The logarithm of the number of school-age children in poverty is the dependent variable of the county-level model, and the covariates are all logarithms of estimated population counts. The use of counts rather than rates in the county-level model is justified on the basis that the chosen model permits estimation of standard errors of model predictions. The Census Bureau has argued that a model for rates would not permit estimation of standard errors since there are no standard errors for the demographic population estimates. This argument applies to the estimated numbers of school-age children in poverty, which are the main consideration in Title I allocations. However, the allocations also depend on county poverty rates for school-age children, which the Department of Education produces by dividing the estimated counts by the demographic population estimates. Hence, the problems resulting from any lack of understanding of the variability in the population estimates are unavoidable. Furthermore, the Census Bureau has performed considerable evaluation of its population estimates that should make it possible to develop adequate estimates of standard errors for these purposes.
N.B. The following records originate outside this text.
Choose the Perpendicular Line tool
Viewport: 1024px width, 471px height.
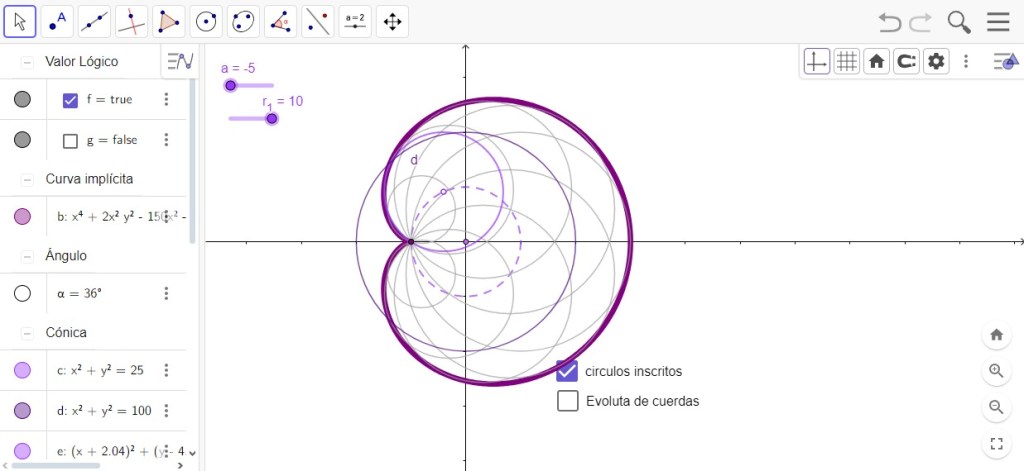131,20
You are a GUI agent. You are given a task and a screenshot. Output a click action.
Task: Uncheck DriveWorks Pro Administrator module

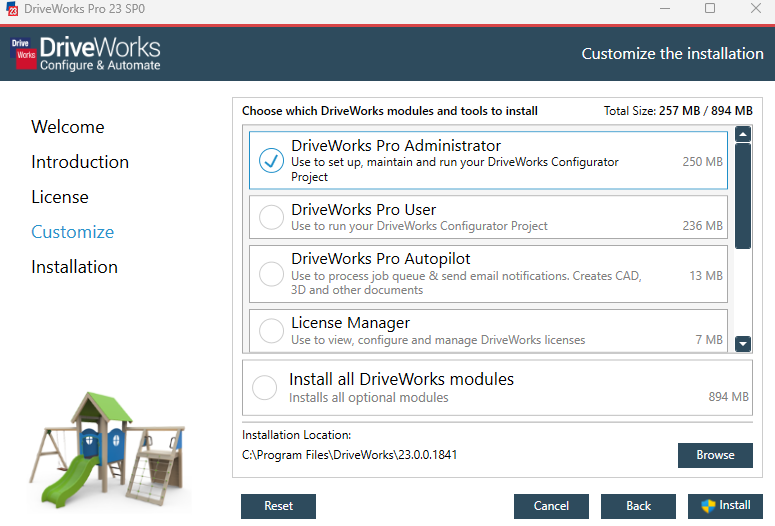click(x=271, y=161)
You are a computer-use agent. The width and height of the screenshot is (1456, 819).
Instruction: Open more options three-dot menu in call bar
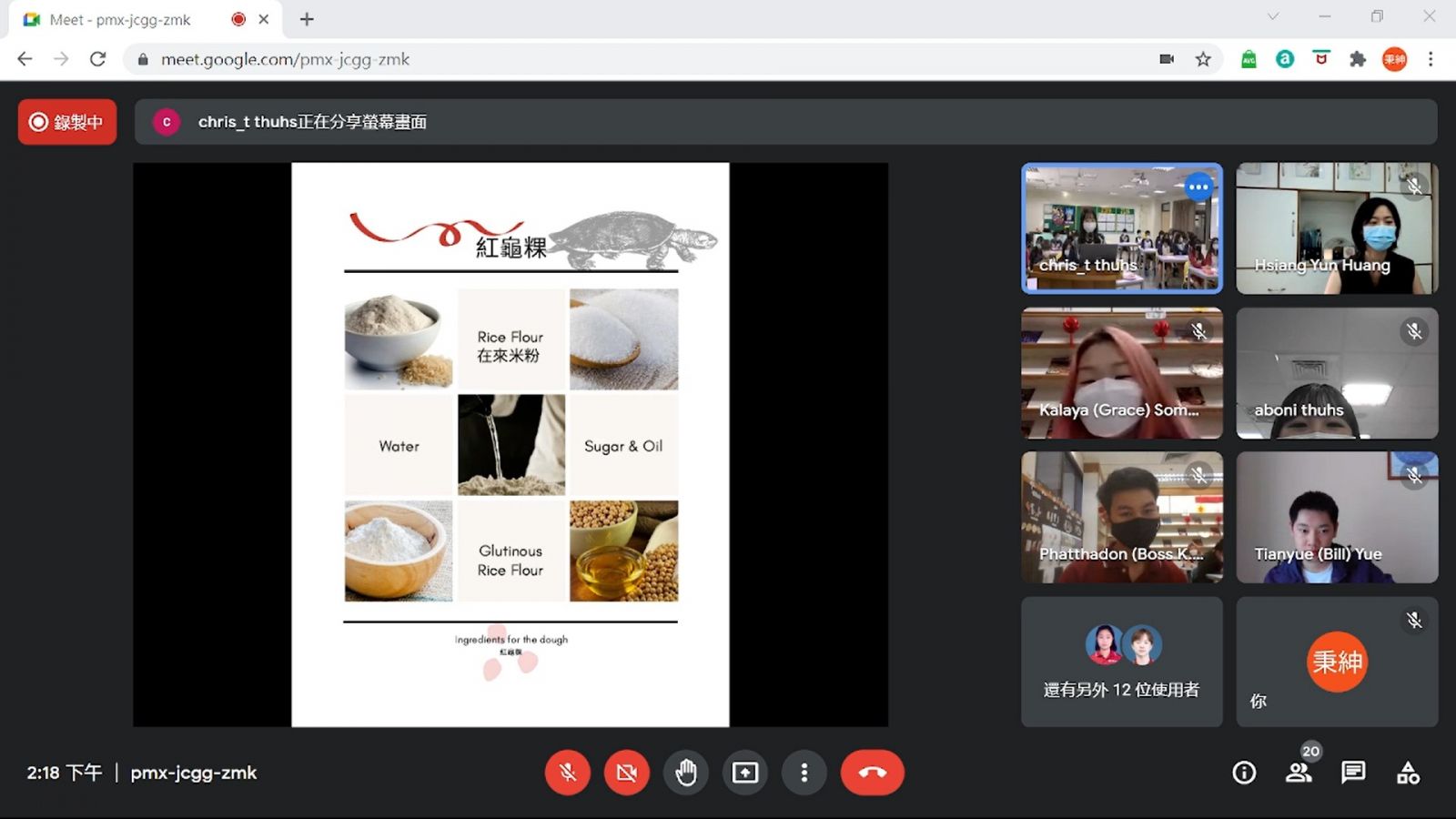coord(804,773)
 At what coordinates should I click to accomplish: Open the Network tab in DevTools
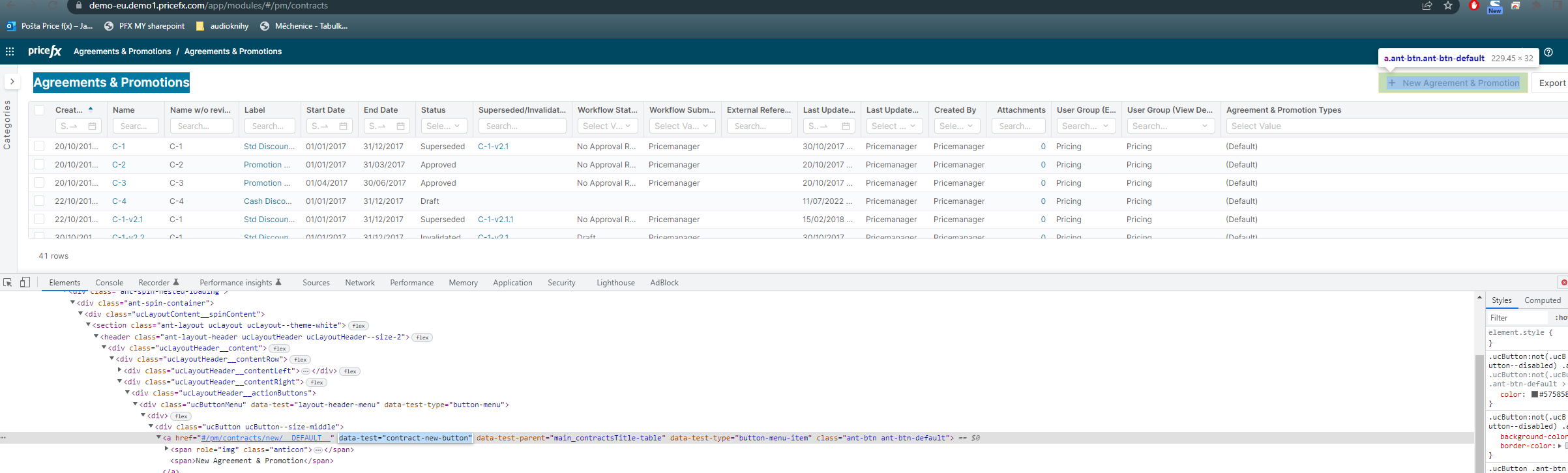360,283
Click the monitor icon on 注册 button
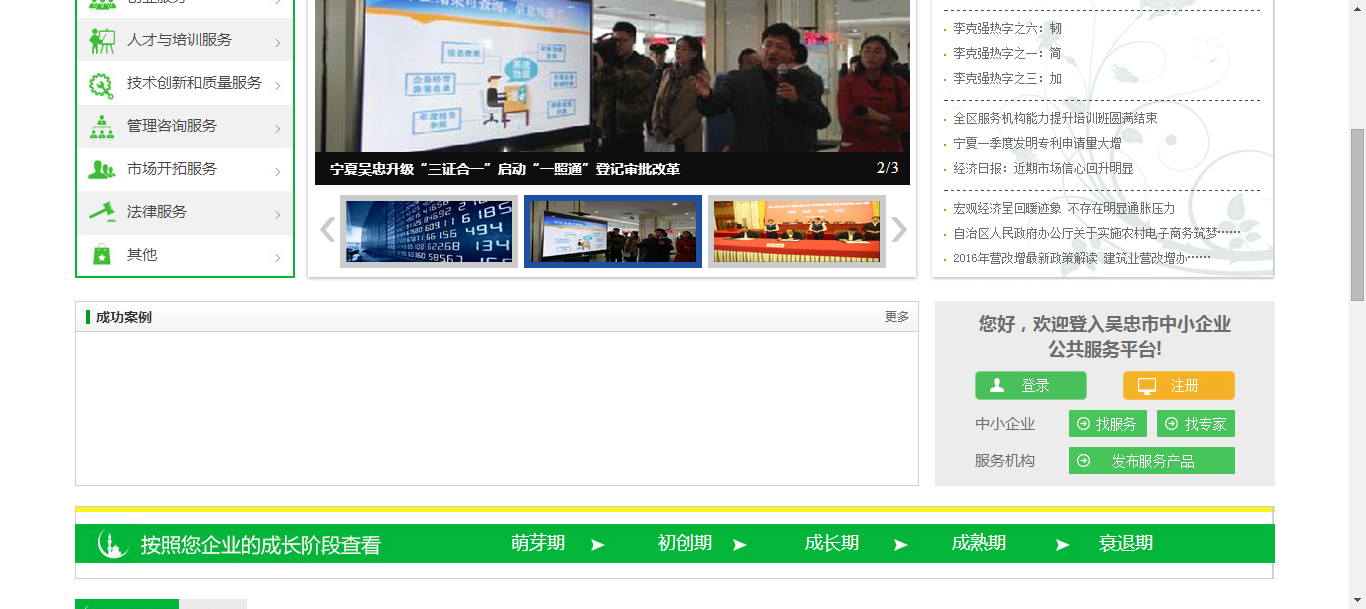Screen dimensions: 1366x609 (1147, 386)
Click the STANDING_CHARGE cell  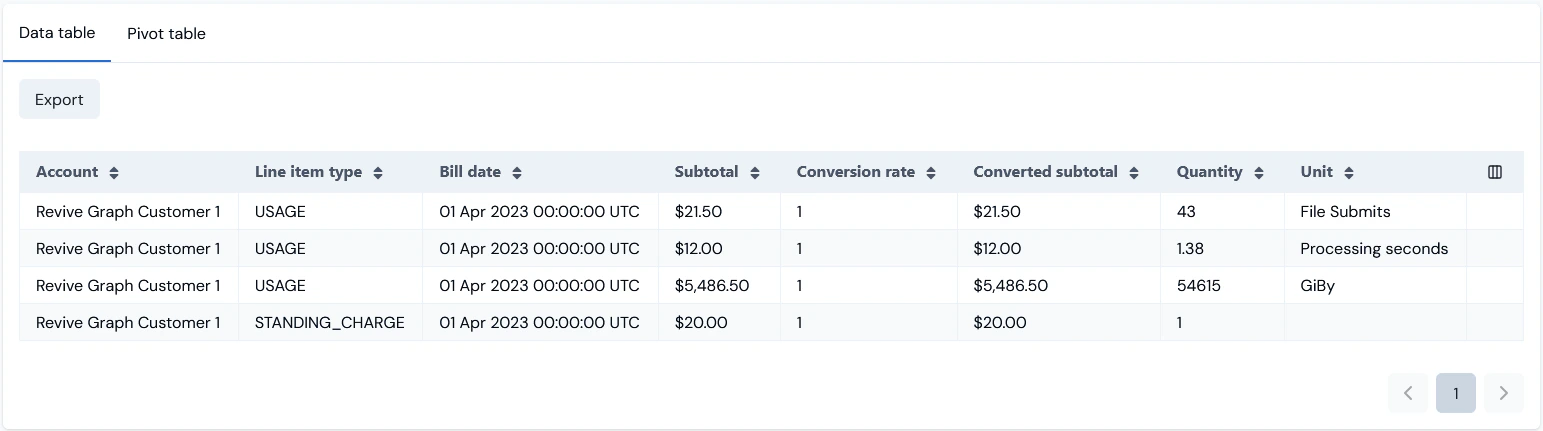(x=330, y=323)
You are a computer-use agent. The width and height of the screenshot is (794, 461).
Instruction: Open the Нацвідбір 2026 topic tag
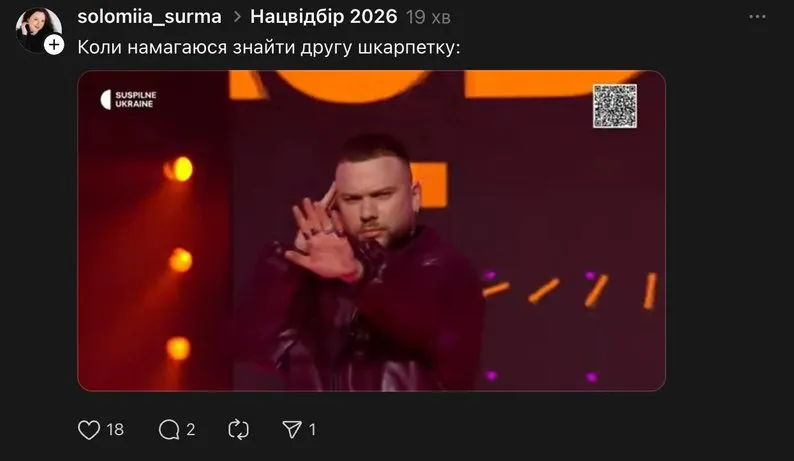pyautogui.click(x=324, y=17)
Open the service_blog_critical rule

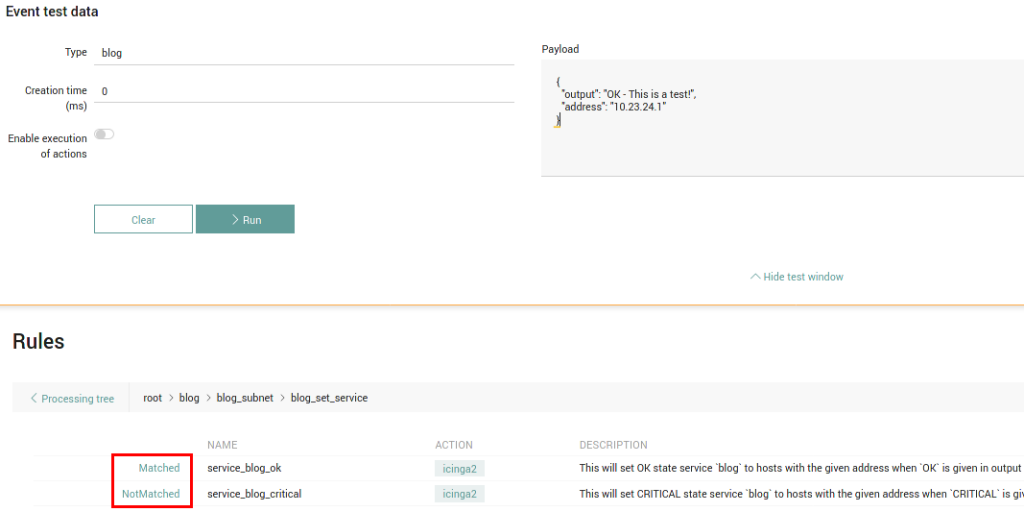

The county-level model uses a component of variance for counties that is estimated from census data (see Appendix C); this use of census data is potentially valuable, but it also raises questions. It requires the assumption that the variance of model error for the 1990 census data for poverty in 1989 is the same as the variance of model error for CPS data for poverty in 1993: this assumption can be investigated. For example, it is possible to construct direct estimates of the sampling variance of the CPS poverty estimates for a number of the larger counties in the sample. These directly computed CPS sampling variance estimates can then be compared to those obtained from the county-level model. In addition, a model for the county-level CPS sampling variances could be constructed. Given CPS sampling variances estimated from such a model, procedures analogous to those used for the state-level model could be used to estimate the variance of model error for the county-level model. The estimated variance of model error can then be compared to that estimated from the census data. The panel believes such comparisons should be conducted. It would also be possible to develop a model to combine the estimated variance of model error derived from the census with the estimate obtained from a standard small-area analysis.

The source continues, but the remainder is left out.